The findings from the study are almost the same as those from the last survey, done in 1996, indicating ghostwriting is still an issue of real concern to the medical community.

"We believe that it would help if all journals required authors to disclose their contributions and published those disclosures," Joseph Wislar, lead author of the study, told DOTmed News.

Ghostwriters are controversial, because they can have ties to the drug industry that won't get disclosed if they aren't named.

"Of course, industry experts are capable of performing state-of-the-art studies conducted to very high standards," Larry Peiperl, M.D., an editor at PLoS Medicine, explained to DOTmed News. But he added, "There is considerable data showing that industry-sponsored studies that are published tend to favor the sponsor's product."
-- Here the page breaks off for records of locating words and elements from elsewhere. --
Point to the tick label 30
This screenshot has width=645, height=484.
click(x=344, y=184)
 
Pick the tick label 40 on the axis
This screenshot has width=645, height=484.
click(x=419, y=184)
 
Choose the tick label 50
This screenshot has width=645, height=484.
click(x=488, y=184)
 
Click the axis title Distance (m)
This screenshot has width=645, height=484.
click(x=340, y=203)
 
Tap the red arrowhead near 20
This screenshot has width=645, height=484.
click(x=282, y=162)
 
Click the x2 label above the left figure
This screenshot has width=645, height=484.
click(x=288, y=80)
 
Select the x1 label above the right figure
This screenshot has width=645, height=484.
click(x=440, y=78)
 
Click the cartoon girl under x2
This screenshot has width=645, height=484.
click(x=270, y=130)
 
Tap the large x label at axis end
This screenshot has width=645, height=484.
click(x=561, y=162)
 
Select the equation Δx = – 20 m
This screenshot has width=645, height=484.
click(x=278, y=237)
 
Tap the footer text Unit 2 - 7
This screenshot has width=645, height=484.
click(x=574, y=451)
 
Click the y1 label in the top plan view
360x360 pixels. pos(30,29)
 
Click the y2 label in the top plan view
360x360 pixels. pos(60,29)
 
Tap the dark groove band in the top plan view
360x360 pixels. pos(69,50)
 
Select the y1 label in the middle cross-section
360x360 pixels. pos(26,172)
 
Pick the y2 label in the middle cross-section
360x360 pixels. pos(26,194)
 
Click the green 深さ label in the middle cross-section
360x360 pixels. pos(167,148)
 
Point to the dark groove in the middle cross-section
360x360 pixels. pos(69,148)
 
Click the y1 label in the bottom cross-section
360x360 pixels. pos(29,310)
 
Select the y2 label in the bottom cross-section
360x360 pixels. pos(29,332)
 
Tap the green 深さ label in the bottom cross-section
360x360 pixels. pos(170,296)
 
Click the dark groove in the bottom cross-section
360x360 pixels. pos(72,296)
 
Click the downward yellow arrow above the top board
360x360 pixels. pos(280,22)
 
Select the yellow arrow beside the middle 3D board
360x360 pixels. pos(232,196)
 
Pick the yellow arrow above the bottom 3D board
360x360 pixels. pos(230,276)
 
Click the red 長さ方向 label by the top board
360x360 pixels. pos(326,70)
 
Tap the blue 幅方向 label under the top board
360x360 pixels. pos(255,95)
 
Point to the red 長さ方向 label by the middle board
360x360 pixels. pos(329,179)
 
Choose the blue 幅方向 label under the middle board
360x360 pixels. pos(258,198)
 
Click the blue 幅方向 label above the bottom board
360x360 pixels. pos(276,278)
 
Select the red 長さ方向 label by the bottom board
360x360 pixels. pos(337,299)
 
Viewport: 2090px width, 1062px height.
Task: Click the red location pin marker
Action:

Last month, a Canadian doctor came under fire when an investigation by the Toronto Star revealed that an article on hormone therapy she was credited with writing was partly penned by DesignWrite, a New Jersey-based medical communications company hired by pharmaceutical giant Wyeth to promote its hormone replacement drugs.
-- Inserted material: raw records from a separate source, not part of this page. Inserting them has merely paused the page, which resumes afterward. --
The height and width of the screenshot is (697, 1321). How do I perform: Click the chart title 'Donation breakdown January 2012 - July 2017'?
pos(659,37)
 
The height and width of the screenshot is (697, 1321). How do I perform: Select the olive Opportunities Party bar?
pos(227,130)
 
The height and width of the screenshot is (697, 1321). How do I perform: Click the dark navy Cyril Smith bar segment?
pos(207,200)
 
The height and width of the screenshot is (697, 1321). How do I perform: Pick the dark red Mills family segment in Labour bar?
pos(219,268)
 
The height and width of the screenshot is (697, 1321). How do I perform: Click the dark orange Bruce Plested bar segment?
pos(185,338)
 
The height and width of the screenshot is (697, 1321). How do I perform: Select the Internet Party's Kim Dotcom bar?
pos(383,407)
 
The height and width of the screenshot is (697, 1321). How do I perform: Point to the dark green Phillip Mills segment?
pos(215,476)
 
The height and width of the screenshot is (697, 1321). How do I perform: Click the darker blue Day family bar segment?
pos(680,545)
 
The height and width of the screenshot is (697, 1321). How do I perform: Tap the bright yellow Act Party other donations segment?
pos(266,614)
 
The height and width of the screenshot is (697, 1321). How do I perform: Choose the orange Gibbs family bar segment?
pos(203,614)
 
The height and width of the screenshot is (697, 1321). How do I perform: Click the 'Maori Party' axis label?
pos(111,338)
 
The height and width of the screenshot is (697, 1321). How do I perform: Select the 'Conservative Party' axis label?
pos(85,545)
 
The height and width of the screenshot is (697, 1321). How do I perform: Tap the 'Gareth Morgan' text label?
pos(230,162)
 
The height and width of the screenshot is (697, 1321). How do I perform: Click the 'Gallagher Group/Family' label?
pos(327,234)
And this July, following a suit joined by PloS Medicine and the New York Times, a U.S. federal court released over 1,500 documents indicating what a PloS Medicine editorial called Wyeth's "coordinated and carefully monitored campaign of ghostwriting" in support of the hormone replacement drug Prempro.

But Dr. Peiperl believes honorary authorship represents an equally serious problem. "Having honorary authors violates widely accepted standards...that require substantial participation in the work in order to merit authorship," he explained. "Guest authorship therefore creates confusion when authorship counts for promotion and future grant funding; those who take advantage of such patronage may be at an unfair advantage over those who play by the rules."
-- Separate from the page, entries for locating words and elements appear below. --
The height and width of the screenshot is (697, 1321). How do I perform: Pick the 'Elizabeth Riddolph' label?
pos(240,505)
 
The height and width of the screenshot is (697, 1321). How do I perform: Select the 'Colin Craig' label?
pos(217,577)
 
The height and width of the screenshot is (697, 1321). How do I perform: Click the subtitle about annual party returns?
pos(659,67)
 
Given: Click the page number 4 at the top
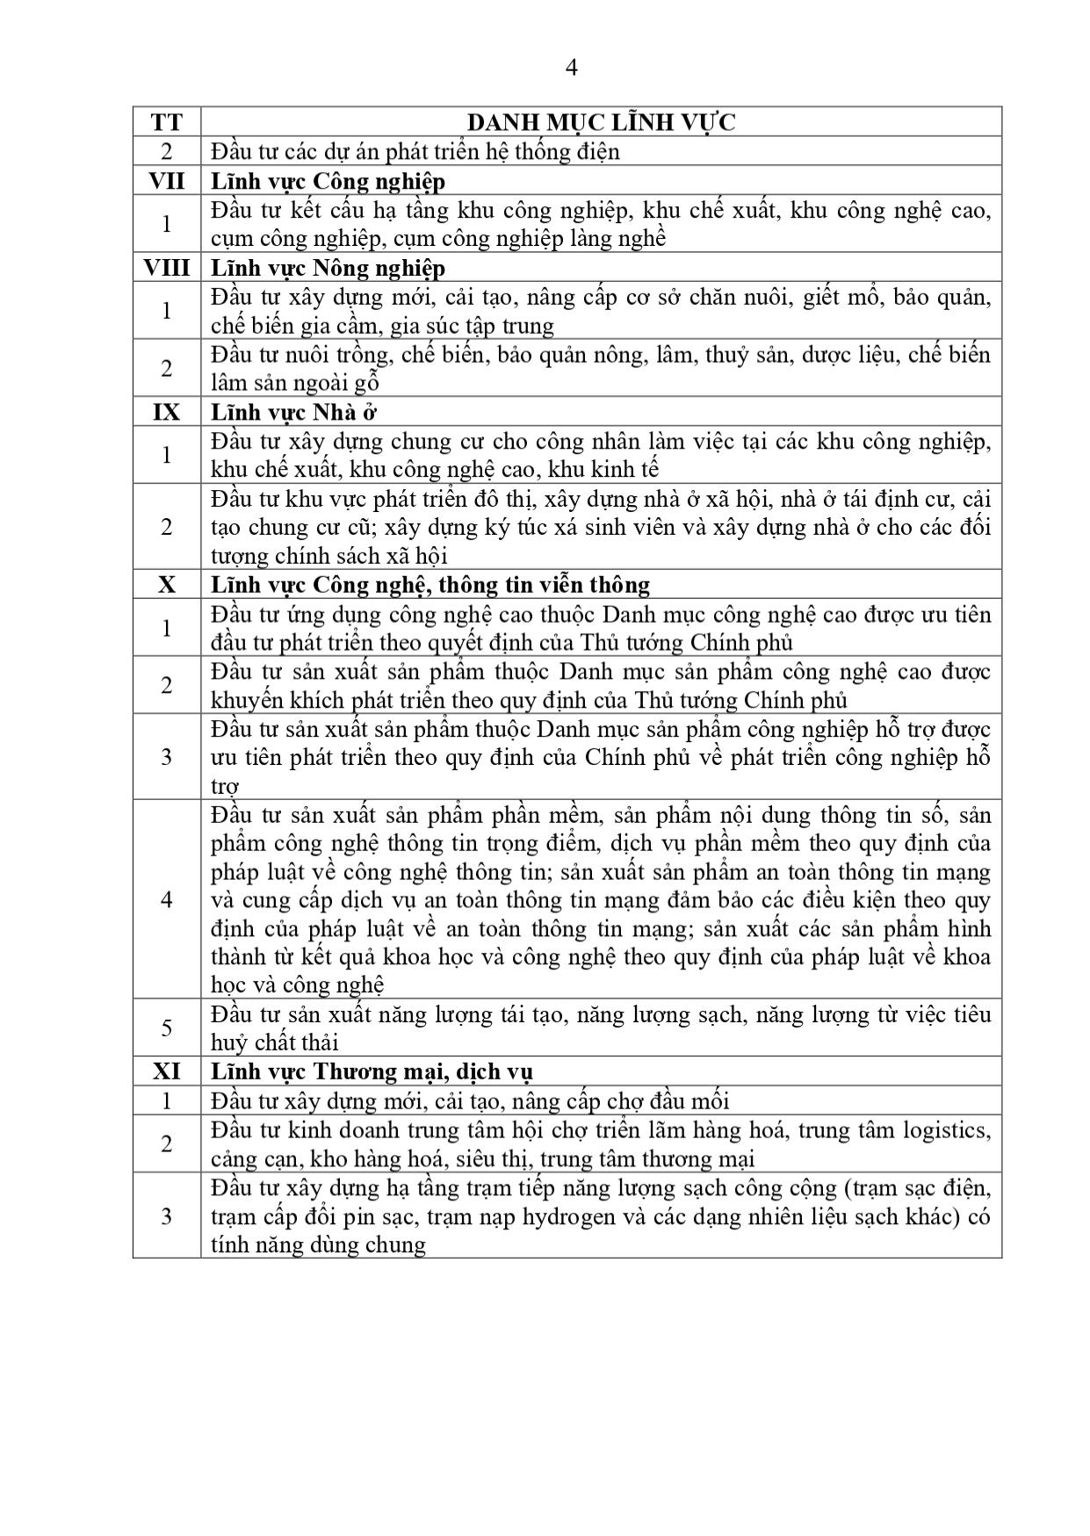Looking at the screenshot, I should (572, 68).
To discourage non-disclosure of authorship, Dr. Peiperl believes universities should punish faculty members who lend their names to ghostwritten articles using policies already in place for academic misconduct. He also thinks journal editors should retract articles found later to have used ghostwriting.

"Professors and researchers need to teach the new generation of doctors and scientists that allowing one's name to be used on ghostwritten papers is unprofessional and unacceptable," he stated.